Stored data entries:

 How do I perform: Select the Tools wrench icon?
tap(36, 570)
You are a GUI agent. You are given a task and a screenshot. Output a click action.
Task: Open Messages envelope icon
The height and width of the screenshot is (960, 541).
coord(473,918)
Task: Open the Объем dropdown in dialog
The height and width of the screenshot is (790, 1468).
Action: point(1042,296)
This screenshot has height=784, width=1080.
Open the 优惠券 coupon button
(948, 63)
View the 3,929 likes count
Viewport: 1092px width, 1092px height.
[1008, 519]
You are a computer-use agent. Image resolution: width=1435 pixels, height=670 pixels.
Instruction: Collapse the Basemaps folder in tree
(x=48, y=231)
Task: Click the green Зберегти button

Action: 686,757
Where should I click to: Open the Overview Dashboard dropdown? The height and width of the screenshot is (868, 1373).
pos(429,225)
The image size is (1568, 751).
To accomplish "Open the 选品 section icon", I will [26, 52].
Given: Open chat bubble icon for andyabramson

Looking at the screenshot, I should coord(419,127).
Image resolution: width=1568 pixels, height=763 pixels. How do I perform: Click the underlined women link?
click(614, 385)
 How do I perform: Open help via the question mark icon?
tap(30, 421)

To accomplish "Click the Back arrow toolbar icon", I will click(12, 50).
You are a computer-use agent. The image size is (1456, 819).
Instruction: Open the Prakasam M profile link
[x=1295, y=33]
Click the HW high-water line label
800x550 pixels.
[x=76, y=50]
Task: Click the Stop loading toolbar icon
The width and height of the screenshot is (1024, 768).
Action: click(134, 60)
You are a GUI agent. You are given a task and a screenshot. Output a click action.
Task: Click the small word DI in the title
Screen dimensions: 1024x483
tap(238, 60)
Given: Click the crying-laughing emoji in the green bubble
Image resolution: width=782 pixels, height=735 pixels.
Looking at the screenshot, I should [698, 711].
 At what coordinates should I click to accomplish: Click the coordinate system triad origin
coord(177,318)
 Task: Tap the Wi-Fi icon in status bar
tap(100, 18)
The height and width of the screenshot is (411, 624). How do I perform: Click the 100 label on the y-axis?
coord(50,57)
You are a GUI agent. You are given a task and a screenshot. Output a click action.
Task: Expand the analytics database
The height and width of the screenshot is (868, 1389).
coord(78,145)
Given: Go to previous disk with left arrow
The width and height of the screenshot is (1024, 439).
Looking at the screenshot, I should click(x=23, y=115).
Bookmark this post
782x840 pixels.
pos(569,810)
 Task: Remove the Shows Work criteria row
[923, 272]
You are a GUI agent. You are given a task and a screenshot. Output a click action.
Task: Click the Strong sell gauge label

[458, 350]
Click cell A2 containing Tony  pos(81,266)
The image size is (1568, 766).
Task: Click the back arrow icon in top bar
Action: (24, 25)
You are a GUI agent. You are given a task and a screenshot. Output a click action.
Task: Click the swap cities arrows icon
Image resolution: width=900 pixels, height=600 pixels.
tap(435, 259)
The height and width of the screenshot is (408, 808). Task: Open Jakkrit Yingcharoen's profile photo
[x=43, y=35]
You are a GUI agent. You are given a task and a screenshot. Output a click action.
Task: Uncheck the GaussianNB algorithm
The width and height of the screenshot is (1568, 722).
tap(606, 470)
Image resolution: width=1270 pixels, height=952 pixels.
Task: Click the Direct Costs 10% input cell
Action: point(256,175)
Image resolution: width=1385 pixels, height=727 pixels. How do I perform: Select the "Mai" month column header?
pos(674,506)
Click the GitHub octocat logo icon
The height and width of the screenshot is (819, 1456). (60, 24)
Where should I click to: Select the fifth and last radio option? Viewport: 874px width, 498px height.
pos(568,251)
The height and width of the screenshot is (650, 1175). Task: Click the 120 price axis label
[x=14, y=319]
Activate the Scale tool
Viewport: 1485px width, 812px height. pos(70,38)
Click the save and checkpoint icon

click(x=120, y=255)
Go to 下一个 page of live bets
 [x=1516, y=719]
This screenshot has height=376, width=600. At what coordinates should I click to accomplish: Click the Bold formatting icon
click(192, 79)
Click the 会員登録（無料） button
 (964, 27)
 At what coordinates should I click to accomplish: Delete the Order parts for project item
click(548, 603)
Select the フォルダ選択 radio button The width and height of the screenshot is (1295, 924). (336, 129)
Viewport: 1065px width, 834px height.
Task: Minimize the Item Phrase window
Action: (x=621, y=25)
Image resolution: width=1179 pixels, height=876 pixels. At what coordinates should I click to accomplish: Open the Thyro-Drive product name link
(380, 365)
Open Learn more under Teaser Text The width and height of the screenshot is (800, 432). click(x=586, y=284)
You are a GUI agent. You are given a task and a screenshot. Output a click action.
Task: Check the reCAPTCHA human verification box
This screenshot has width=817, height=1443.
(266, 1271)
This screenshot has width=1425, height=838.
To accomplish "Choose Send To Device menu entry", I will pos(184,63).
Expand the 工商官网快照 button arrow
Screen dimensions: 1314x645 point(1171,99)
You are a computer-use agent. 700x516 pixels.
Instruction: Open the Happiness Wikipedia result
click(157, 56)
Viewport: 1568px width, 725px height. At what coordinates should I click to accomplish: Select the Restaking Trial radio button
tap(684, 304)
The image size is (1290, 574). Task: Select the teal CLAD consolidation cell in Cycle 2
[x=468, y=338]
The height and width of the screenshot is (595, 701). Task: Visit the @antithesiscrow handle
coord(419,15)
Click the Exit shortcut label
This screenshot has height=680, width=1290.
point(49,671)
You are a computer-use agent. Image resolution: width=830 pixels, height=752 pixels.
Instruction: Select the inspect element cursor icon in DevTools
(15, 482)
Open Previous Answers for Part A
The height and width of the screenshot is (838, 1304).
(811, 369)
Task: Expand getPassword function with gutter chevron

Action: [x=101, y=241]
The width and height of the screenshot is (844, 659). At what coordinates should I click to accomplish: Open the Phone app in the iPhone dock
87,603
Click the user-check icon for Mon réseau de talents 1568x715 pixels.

[Work to be completed] Which lines of the data contain the word "will"? Copy each one.

[Finished exercise]
To accomplish "Open the 选品 section icon", I will [26, 52].
To accomplish "Click the Back arrow toolbar icon", I will click(12, 50).
To accomplish "Choose Send To Device menu entry", I will pos(184,63).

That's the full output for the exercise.